I need to update the values and location/other information for 14 million records. I have the 14 million records in interval_list
. Each iteration I use the MeterID
from the Interval
object to get the correct location and multiplier. I than update the location and update the value based on the multiplier. This code takes 4 hours to run. Is there a better way to do this? Thanks.
foreach (Interval interval in interval_list)
{
var result = from m in meterList
where m.MeterID.Equals(interval.MeterID)
where m.StartDate < (interval.UTCDateTime.ToLocalTime())

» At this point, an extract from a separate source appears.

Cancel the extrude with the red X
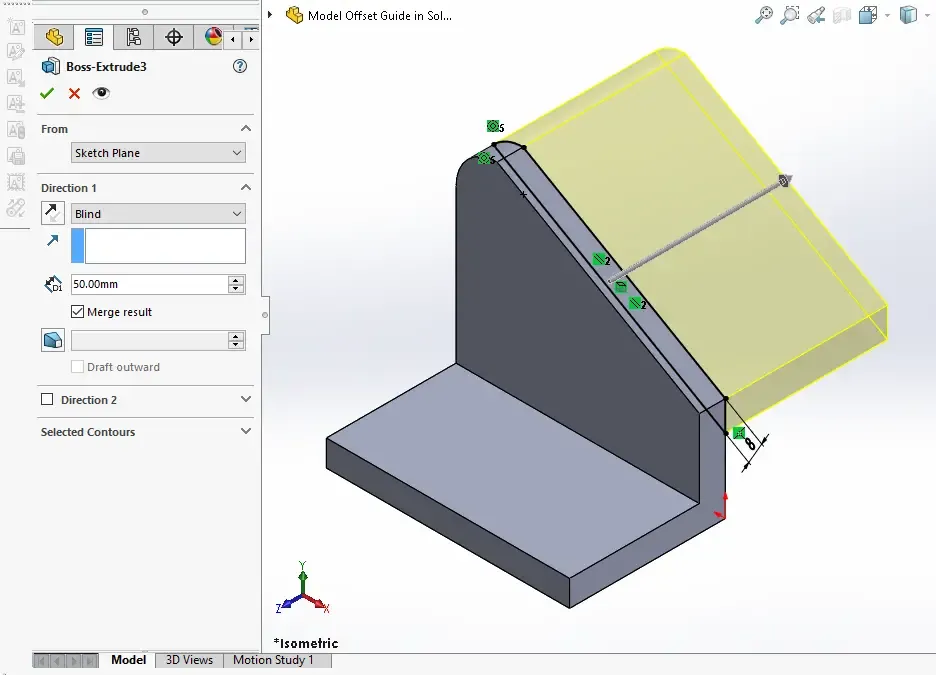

where m.FinalDate > (interval.UTCDateTime.ToLocalTime())
select m;
if (result.Count() == 1) //Ignore if > 1
{
int mult1 = result.ElementAt(0).Mult1;
int mult2 = result.ElementAt(0).Mult2;
interval.ServiceID = result.ElementAt(0).Locserv;
// With updating check to see if value is already adjusted by mult
if (interval.Mult1 > 1)
{
interval.Value = interval.Value / interval.Mult1;
interval.Value = interval.Value * mult1;
}
interval.Mult1 = mult1; //MULT1
interval.Mult2 = mult2; //MULT2
}
}
public class Interval
{
public string MeterID { get; set; }
public DateTime UTCDateTime { get; set; }
public float Value { get; set; }
public DateTime LocalDateTime { get; set; }
public string ServiceID { get; set; }
public string Account { get; set; }
public string Rate { get; set; }
public int Mult1 { get; set; }
public int Mult2 { get; set; }
}
public class Meters
{
public string MeterID { get; set; }
public string Locserv { get; set; }
public DateTime StartDate { get; set; }
public DateTime FinalDate { get; set; }
public int Mult1 { get; set; }
public int Mult2 { get; set; }
}
CodePudding user response:
Probably you have a CPU bottleneck, roughly speaking - all your code is executed using 1 CPU core, so if you have more of them - lets utilize them with Parallel.ForEach
. (But if it is not CPU - then welp...)
Next thing - you have 2 evaluations of interval.UTCDateTime.ToLocalTime()
- why not evaluate this value before LINQ.
Parallel.ForEach(
interval_list,
new ParallelOptions { MaxDegreeOfParallelism = Environment.ProcessorCount },
interval =>
{
var intervalUtcDateTimeLocalTime = interval.UTCDateTime.ToLocalTime();
var result = from m in meterList
where m.MeterID.Equals(interval.MeterID)
where m.StartDate < (intervalUtcDateTimeLocalTime)
where m.FinalDate > (intervalUtcDateTimeLocalTime)
select new { m.Mult1, m.Mult2, m.Locserv };
if (result.Count() == 1) //Ignore if > 1
{
int mult1 = result.ElementAt(0).Mult1;
int mult2 = result.ElementAt(0).Mult2;
interval.ServiceID = result.ElementAt(0).Locserv;
// With updating check to see if value is already adjusted by mult
if (interval.Mult1 > 1)
{
interval.Value = interval.Value / interval.Mult1;
interval.Value = interval.Value * mult1;
}
interval.Mult1 = mult1; //MULT1
interval.Mult2 = mult2; //MULT2
}
});
(Unfortunately, I haven't done this in a long time, please correct me if I missed something.)
Thanks to @sebastian-siemens comment
It is also more efficient to already select the desired values in linq. select new {ElementAt(0).Mult1, ElementAt(0).Mult2, result.ElementAt(0).Locserv}
CodePudding user response:
The basic problem is that you are running 14 million queries based on the size of interval_list mentioned in the question.
Even if your round-trip time to the database server is 1ms, I would expect this can complete in no less than 3.9 hours. (14000000 / 1000 / 60 / 60 = 3.88888888...)
Best way to improve the overall speed is to perform batch retrieval (select multiple intervals in a single query). Create a configuration option so you can test out different batch sizes such as 10, 100, 1000, etc. Update the query to obtain multiple records in a single query based on the batch size. You might find ActionBlock class to be useful for creating the pipeline and controlling the level of concurrency for the database queries.